_WHAT THE TASK ASKS_. Every line of the material must be reproduced exactly.

---------- SOURCE INFORMATION ----------

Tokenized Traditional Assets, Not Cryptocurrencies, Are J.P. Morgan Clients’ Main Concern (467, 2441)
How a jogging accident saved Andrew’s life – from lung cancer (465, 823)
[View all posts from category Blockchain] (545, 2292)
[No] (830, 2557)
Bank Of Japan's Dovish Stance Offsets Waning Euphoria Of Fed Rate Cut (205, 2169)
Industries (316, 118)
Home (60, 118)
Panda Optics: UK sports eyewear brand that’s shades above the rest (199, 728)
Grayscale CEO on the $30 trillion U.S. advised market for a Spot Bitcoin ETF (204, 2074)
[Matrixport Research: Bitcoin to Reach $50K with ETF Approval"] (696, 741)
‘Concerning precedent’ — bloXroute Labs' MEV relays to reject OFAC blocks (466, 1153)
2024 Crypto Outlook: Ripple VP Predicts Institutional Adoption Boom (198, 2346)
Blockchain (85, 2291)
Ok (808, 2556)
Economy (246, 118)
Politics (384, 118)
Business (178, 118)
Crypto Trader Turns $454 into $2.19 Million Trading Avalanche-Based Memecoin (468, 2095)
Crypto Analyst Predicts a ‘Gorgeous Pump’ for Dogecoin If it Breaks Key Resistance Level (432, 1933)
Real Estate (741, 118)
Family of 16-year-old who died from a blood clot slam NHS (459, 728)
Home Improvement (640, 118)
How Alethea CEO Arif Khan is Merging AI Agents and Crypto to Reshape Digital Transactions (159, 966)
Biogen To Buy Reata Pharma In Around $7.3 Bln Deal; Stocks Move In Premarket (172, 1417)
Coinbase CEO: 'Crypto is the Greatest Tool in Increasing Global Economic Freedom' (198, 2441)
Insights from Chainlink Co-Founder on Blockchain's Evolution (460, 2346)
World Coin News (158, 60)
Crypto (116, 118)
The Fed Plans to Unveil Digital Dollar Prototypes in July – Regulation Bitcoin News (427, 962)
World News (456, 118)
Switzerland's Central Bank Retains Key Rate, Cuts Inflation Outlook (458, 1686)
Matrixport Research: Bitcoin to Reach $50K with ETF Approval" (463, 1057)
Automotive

----------

_RESULT FOR THIS TASK_.
Tokenized Traditional Assets, Not Cryptocurrencies, Are J.P. Morgan Clients’ Main Concern (467, 2441)
How a jogging accident saved Andrew’s life – from lung cancer (465, 823)
[View all posts from category Blockchain] (545, 2292)
[No] (830, 2557)
Bank Of Japan's Dovish Stance Offsets Waning Euphoria Of Fed Rate Cut (205, 2169)
Industries (316, 118)
Home (60, 118)
Panda Optics: UK sports eyewear brand that’s shades above the rest (199, 728)
Grayscale CEO on the $30 trillion U.S. advised market for a Spot Bitcoin ETF (204, 2074)
[Matrixport Research: Bitcoin to Reach $50K with ETF Approval"] (696, 741)
‘Concerning precedent’ — bloXroute Labs' MEV relays to reject OFAC blocks (466, 1153)
2024 Crypto Outlook: Ripple VP Predicts Institutional Adoption Boom (198, 2346)
Blockchain (85, 2291)
Ok (808, 2556)
Economy (246, 118)
Politics (384, 118)
Business (178, 118)
Crypto Trader Turns $454 into $2.19 Million Trading Avalanche-Based Memecoin (468, 2095)
Crypto Analyst Predicts a ‘Gorgeous Pump’ for Dogecoin If it Breaks Key Resistance Level (432, 1933)
Real Estate (741, 118)
Family of 16-year-old who died from a blood clot slam NHS (459, 728)
Home Improvement (640, 118)
How Alethea CEO Arif Khan is Merging AI Agents and Crypto to Reshape Digital Transactions (159, 966)
Biogen To Buy Reata Pharma In Around $7.3 Bln Deal; Stocks Move In Premarket (172, 1417)
Coinbase CEO: 'Crypto is the Greatest Tool in Increasing Global Economic Freedom' (198, 2441)
Insights from Chainlink Co-Founder on Blockchain's Evolution (460, 2346)
World Coin News (158, 60)
Crypto (116, 118)
The Fed Plans to Unveil Digital Dollar Prototypes in July – Regulation Bitcoin News (427, 962)
World News (456, 118)
Switzerland's Central Bank Retains Key Rate, Cuts Inflation Outlook (458, 1686)
Matrixport Research: Bitcoin to Reach $50K with ETF Approval" (463, 1057)
Automotive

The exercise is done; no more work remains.